もうひとつ、6月に印象的だったのが Claude Science です。

Claude Science は、研究者向けのAI作業環境です。論文を読んだり、データを分析したり、図を作ったりするためのものです。

ここだけ聞くと、

研究者向け? 自分には関係なさそう 🔬

と思うかもしれません。

でも面白いのは、Claude Science が「答えを出すAI」だけではなく、作業の履歴を残すAI として作られているところです。

どのデータを使ったのか。
どの手順で計算したのか。
どのコード(=コンピュータへの命令文)で図を作ったのか。
あとから再現できるのか。

そういう流れを残すことが重視されています。

これ、研究だけの話ではないです。

普通の仕事でも、

  • 📝 その文章は何を元に書いたのか
  • 🔍 どの資料を見たのか
  • 🤖 AIがどこまで作ったのか
  • 🙋 人間がどこを直したのか
  • ✅ 最後に誰が確認したのか

が分かると、だいぶ安心できます。

AI時代に大事なのは、答えそのものよりも、答えにたどり着いた道筋 なのかもしれません。


🧭 AIは魔法じゃなく、ちょっと優秀な同僚になってきた

2026年6月のAIニュースを見ていて思ったのは、AIが「魔法の箱」から「仕事仲間」に近づいている、ということです。

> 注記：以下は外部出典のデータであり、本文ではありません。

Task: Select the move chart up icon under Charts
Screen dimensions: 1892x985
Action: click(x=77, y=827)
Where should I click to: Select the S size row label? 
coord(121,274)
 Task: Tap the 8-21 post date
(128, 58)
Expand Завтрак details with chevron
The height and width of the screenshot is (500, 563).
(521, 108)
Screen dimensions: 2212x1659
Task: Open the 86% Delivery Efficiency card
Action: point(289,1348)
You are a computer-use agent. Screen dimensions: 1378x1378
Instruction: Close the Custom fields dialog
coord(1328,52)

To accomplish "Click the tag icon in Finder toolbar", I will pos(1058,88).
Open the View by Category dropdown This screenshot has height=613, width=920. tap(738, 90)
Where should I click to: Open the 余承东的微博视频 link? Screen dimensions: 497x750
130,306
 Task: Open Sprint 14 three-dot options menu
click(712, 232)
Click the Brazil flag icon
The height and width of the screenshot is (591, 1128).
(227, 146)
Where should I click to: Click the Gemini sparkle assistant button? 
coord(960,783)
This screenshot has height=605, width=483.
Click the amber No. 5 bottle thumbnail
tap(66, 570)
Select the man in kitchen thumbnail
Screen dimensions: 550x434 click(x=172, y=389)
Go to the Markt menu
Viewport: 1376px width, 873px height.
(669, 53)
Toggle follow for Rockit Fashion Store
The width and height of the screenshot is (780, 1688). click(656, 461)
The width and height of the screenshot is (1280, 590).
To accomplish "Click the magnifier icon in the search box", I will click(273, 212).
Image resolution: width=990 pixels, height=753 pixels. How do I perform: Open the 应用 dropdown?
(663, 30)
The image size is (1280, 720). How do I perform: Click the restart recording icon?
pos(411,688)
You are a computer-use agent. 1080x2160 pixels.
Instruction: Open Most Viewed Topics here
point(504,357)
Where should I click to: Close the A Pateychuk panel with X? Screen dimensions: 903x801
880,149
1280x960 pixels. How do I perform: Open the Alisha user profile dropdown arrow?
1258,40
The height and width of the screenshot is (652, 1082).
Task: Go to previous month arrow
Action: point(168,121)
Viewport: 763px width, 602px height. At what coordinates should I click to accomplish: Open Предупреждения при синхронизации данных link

魔法の箱なら、お願いして、すごい答えが出て、終わりです 🪄

でも仕事仲間なら、そうはいきません。

  • 🤝 何を頼むか決める
  • 🧠 得意なことを任せる
  • 🛑 苦手なことは任せすぎない
  • 👀 出てきたものを見る
  • 📝 必要なら記録を残す
  • 🙋 最後は人間が責任を持つ

AIは、もう「たまに使う便利ツール」ではなくなってきました。

メールにも、検索にも、文章作成にも、資料づくりにも、仕事の下書きにも、じわじわ入り込んでいます。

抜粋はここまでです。